▶ [Stated task] Copy out the records below, changing "webpages" to "web pages" wherever it occurs and leaving everything else untouched.

====

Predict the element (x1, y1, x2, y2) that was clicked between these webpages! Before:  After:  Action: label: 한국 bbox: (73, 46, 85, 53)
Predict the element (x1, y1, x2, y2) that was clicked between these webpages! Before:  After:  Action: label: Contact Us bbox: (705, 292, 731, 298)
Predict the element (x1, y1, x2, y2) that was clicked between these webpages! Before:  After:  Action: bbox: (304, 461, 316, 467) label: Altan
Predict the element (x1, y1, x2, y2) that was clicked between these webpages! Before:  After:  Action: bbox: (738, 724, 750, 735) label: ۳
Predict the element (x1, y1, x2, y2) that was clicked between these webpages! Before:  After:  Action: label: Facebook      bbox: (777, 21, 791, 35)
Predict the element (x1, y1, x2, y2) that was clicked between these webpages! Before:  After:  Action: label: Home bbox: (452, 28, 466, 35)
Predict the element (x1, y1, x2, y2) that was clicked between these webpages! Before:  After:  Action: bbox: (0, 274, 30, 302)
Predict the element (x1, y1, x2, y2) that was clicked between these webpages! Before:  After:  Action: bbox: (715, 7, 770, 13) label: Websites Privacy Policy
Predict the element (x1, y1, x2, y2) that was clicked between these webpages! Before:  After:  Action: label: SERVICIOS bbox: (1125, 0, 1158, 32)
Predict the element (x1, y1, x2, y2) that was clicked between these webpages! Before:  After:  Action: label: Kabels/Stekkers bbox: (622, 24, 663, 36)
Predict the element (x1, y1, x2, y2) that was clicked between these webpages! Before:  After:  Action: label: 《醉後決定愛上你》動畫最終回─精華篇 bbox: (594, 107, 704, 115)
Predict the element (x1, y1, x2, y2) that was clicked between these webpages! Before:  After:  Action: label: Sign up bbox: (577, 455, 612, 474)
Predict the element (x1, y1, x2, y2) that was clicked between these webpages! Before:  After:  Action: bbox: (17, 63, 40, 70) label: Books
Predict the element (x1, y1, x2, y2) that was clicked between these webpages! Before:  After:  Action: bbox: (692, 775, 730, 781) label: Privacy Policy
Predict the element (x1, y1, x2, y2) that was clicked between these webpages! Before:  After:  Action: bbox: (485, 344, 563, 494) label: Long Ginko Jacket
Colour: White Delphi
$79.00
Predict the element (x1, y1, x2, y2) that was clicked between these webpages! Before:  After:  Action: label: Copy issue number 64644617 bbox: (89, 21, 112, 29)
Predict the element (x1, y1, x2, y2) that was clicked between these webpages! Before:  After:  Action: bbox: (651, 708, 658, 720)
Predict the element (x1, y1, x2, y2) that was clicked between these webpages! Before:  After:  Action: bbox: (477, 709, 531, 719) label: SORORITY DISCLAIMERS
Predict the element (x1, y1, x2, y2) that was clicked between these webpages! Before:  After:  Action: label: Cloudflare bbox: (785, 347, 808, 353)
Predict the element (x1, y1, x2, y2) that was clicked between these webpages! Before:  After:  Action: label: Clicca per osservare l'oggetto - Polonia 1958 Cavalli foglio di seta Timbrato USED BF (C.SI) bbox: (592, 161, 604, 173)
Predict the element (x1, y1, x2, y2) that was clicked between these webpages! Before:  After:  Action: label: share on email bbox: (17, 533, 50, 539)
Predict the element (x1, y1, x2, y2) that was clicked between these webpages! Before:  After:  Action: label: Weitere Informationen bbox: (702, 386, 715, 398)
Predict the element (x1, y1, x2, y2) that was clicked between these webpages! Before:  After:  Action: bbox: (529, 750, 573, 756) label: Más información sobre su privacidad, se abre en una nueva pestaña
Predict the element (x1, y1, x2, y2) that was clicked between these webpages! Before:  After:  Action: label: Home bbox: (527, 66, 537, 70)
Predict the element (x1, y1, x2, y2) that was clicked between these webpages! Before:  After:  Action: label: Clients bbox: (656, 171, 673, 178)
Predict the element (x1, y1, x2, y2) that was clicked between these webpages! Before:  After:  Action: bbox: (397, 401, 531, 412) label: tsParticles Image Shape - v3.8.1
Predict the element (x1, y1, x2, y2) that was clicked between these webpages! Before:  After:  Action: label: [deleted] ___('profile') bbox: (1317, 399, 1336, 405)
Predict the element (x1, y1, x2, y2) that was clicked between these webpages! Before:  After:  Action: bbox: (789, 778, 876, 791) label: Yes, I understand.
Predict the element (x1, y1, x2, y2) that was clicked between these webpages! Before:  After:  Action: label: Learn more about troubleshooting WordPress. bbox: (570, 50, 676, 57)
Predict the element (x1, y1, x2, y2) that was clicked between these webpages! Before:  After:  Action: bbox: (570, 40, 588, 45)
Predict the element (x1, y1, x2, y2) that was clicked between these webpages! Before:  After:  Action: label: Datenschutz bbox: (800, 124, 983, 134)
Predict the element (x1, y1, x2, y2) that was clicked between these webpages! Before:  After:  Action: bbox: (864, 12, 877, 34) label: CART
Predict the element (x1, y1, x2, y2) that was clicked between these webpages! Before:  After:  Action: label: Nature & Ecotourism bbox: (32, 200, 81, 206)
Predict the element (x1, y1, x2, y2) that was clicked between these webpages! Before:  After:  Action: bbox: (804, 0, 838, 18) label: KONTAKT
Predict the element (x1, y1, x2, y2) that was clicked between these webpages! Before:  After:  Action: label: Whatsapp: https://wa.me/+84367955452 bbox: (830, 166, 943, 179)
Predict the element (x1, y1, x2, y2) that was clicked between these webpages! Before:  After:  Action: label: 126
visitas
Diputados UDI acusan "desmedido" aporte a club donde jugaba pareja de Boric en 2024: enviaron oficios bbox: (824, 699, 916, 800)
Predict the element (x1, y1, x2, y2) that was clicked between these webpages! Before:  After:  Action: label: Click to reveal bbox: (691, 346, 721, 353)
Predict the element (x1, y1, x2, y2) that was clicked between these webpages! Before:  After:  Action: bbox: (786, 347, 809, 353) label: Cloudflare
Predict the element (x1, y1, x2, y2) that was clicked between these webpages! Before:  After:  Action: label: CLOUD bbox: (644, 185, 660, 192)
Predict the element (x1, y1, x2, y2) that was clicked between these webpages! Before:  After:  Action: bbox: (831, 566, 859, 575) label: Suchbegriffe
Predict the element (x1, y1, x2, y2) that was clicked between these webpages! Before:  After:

====

▶ [Answer]
Predict the element (x1, y1, x2, y2) that was clicked between these web pages! Before:  After:  Action: label: 한국 bbox: (73, 46, 85, 53)
Predict the element (x1, y1, x2, y2) that was clicked between these web pages! Before:  After:  Action: label: Contact Us bbox: (705, 292, 731, 298)
Predict the element (x1, y1, x2, y2) that was clicked between these web pages! Before:  After:  Action: bbox: (304, 461, 316, 467) label: Altan
Predict the element (x1, y1, x2, y2) that was clicked between these web pages! Before:  After:  Action: bbox: (738, 724, 750, 735) label: ۳
Predict the element (x1, y1, x2, y2) that was clicked between these web pages! Before:  After:  Action: label: Facebook      bbox: (777, 21, 791, 35)
Predict the element (x1, y1, x2, y2) that was clicked between these web pages! Before:  After:  Action: label: Home bbox: (452, 28, 466, 35)
Predict the element (x1, y1, x2, y2) that was clicked between these web pages! Before:  After:  Action: bbox: (0, 274, 30, 302)
Predict the element (x1, y1, x2, y2) that was clicked between these web pages! Before:  After:  Action: bbox: (715, 7, 770, 13) label: Websites Privacy Policy
Predict the element (x1, y1, x2, y2) that was clicked between these web pages! Before:  After:  Action: label: SERVICIOS bbox: (1125, 0, 1158, 32)
Predict the element (x1, y1, x2, y2) that was clicked between these web pages! Before:  After:  Action: label: Kabels/Stekkers bbox: (622, 24, 663, 36)
Predict the element (x1, y1, x2, y2) that was clicked between these web pages! Before:  After:  Action: label: 《醉後決定愛上你》動畫最終回─精華篇 bbox: (594, 107, 704, 115)
Predict the element (x1, y1, x2, y2) that was clicked between these web pages! Before:  After:  Action: label: Sign up bbox: (577, 455, 612, 474)
Predict the element (x1, y1, x2, y2) that was clicked between these web pages! Before:  After:  Action: bbox: (17, 63, 40, 70) label: Books
Predict the element (x1, y1, x2, y2) that was clicked between these web pages! Before:  After:  Action: bbox: (692, 775, 730, 781) label: Privacy Policy
Predict the element (x1, y1, x2, y2) that was clicked between these web pages! Before:  After:  Action: bbox: (485, 344, 563, 494) label: Long Ginko Jacket
Colour: White Delphi
$79.00
Predict the element (x1, y1, x2, y2) that was clicked between these web pages! Before:  After:  Action: label: Copy issue number 64644617 bbox: (89, 21, 112, 29)
Predict the element (x1, y1, x2, y2) that was clicked between these web pages! Before:  After:  Action: bbox: (651, 708, 658, 720)
Predict the element (x1, y1, x2, y2) that was clicked between these web pages! Before:  After:  Action: bbox: (477, 709, 531, 719) label: SORORITY DISCLAIMERS
Predict the element (x1, y1, x2, y2) that was clicked between these web pages! Before:  After:  Action: label: Cloudflare bbox: (785, 347, 808, 353)
Predict the element (x1, y1, x2, y2) that was clicked between these web pages! Before:  After:  Action: label: Clicca per osservare l'oggetto - Polonia 1958 Cavalli foglio di seta Timbrato USED BF (C.SI) bbox: (592, 161, 604, 173)
Predict the element (x1, y1, x2, y2) that was clicked between these web pages! Before:  After:  Action: label: share on email bbox: (17, 533, 50, 539)
Predict the element (x1, y1, x2, y2) that was clicked between these web pages! Before:  After:  Action: label: Weitere Informationen bbox: (702, 386, 715, 398)
Predict the element (x1, y1, x2, y2) that was clicked between these web pages! Before:  After:  Action: bbox: (529, 750, 573, 756) label: Más información sobre su privacidad, se abre en una nueva pestaña
Predict the element (x1, y1, x2, y2) that was clicked between these web pages! Before:  After:  Action: label: Home bbox: (527, 66, 537, 70)
Predict the element (x1, y1, x2, y2) that was clicked between these web pages! Before:  After:  Action: label: Clients bbox: (656, 171, 673, 178)
Predict the element (x1, y1, x2, y2) that was clicked between these web pages! Before:  After:  Action: bbox: (397, 401, 531, 412) label: tsParticles Image Shape - v3.8.1
Predict the element (x1, y1, x2, y2) that was clicked between these web pages! Before:  After:  Action: label: [deleted] ___('profile') bbox: (1317, 399, 1336, 405)
Predict the element (x1, y1, x2, y2) that was clicked between these web pages! Before:  After:  Action: bbox: (789, 778, 876, 791) label: Yes, I understand.
Predict the element (x1, y1, x2, y2) that was clicked between these web pages! Before:  After:  Action: label: Learn more about troubleshooting WordPress. bbox: (570, 50, 676, 57)
Predict the element (x1, y1, x2, y2) that was clicked between these web pages! Before:  After:  Action: bbox: (570, 40, 588, 45)
Predict the element (x1, y1, x2, y2) that was clicked between these web pages! Before:  After:  Action: label: Datenschutz bbox: (800, 124, 983, 134)
Predict the element (x1, y1, x2, y2) that was clicked between these web pages! Before:  After:  Action: bbox: (864, 12, 877, 34) label: CART
Predict the element (x1, y1, x2, y2) that was clicked between these web pages! Before:  After:  Action: label: Nature & Ecotourism bbox: (32, 200, 81, 206)
Predict the element (x1, y1, x2, y2) that was clicked between these web pages! Before:  After:  Action: bbox: (804, 0, 838, 18) label: KONTAKT
Predict the element (x1, y1, x2, y2) that was clicked between these web pages! Before:  After:  Action: label: Whatsapp: https://wa.me/+84367955452 bbox: (830, 166, 943, 179)
Predict the element (x1, y1, x2, y2) that was clicked between these web pages! Before:  After:  Action: label: 126
visitas
Diputados UDI acusan "desmedido" aporte a club donde jugaba pareja de Boric en 2024: enviaron oficios bbox: (824, 699, 916, 800)
Predict the element (x1, y1, x2, y2) that was clicked between these web pages! Before:  After:  Action: label: Click to reveal bbox: (691, 346, 721, 353)
Predict the element (x1, y1, x2, y2) that was clicked between these web pages! Before:  After:  Action: bbox: (786, 347, 809, 353) label: Cloudflare
Predict the element (x1, y1, x2, y2) that was clicked between these web pages! Before:  After:  Action: label: CLOUD bbox: (644, 185, 660, 192)
Predict the element (x1, y1, x2, y2) that was clicked between these web pages! Before:  After:  Action: bbox: (831, 566, 859, 575) label: Suchbegriffe
Predict the element (x1, y1, x2, y2) that was clicked between these web pages! Before:  After:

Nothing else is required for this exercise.